Seaweed, Used as a Water-Retaining Agent, Improved the Water Distribution and Myofibrillar Protein Properties of Plant-Based Yak Meat Burgers Before and After Freeze-Thaw Cycles.

This study investigated quality changes in seaweed-yak patties before and after freeze-thaw by varying seaweed addition levels (10-70%). Macroscopically, the effects on water-holding capacity, textural properties, and oxidative indices of restructured yak patties were evaluated. Microscopically, the impact of seaweed-derived bioactive ingredients on patty microstructure and myofibrillar protein characteristics was examined.
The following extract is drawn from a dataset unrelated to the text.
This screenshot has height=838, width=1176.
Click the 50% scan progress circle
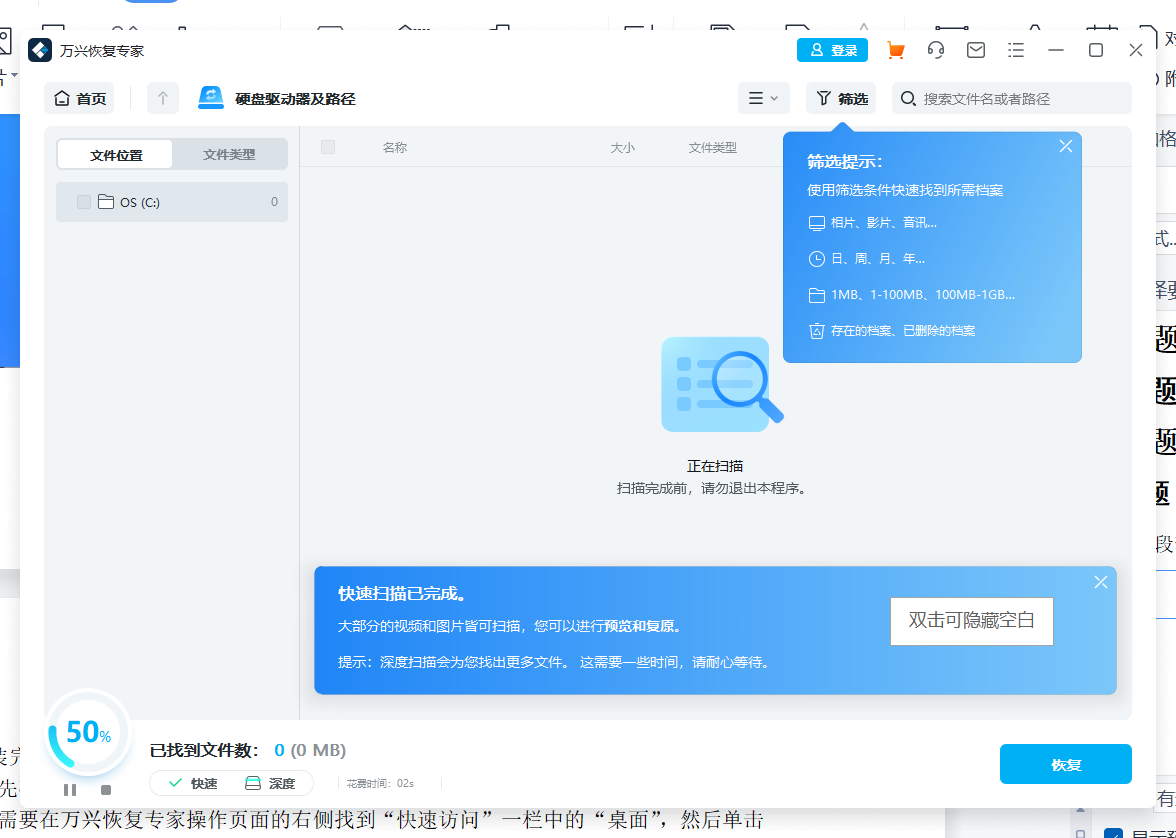[87, 733]
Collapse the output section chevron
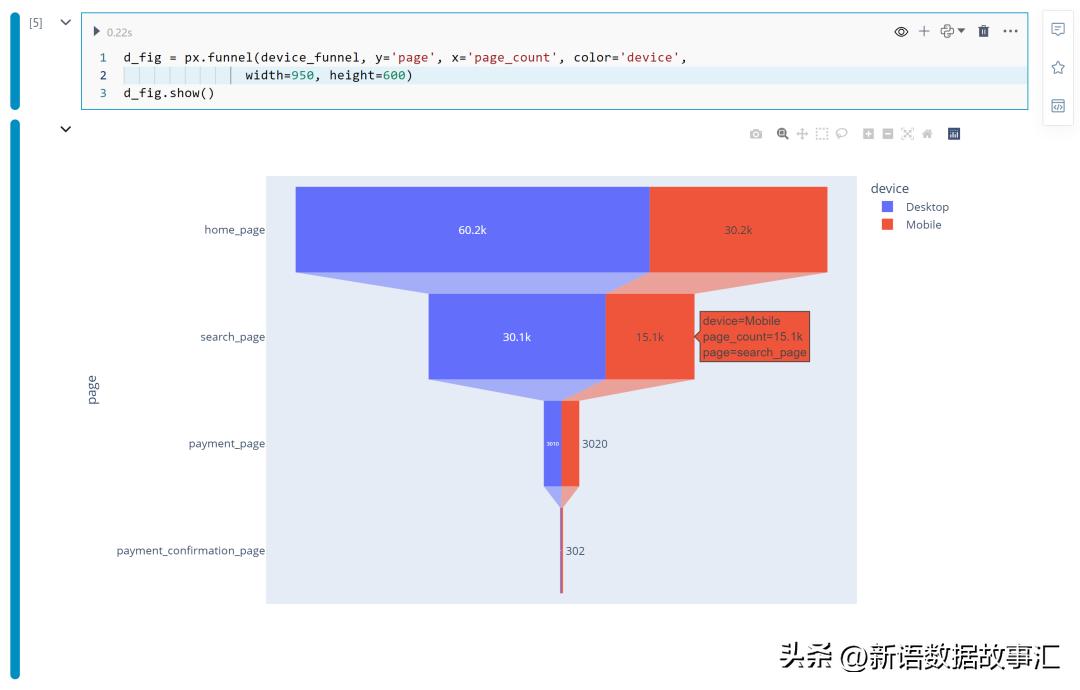 tap(64, 129)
LF-NMR and MRI showed that 40% seaweed addition most effectively restricted water migration, reduced thawing loss, and preserved immobilized water content. Texture profile analysis (TPA) revealed that moderate seaweed levels (30-40%) enhanced springiness and minimized post-thaw hardness increases. SEM confirmed that algal polysaccharides formed a denser protective network around the muscle fibers. Lipid oxidation (MDA), free-radical measurements, and non-targeted metabolomics revealed a significant reduction in oxidative damage at 40% seaweed addition, correlating with increased total phenolic content. Protein analyses (particle size, zeta potential, hydrophobicity, and SDS-PAGE) demonstrated a cryoprotective effect of seaweed on myofibrillar proteins, reducing aggregation and denaturation. These findings suggest that approximately 40% seaweed addition can improve the physicochemical stability and antioxidant capacity of frozen seaweed-yak meat products. This work thus identifies the optimal seaweed addition level for enhancing freeze-thaw stability and functional quality, offering practical guidance for the development of healthier, high-value restructured meat products.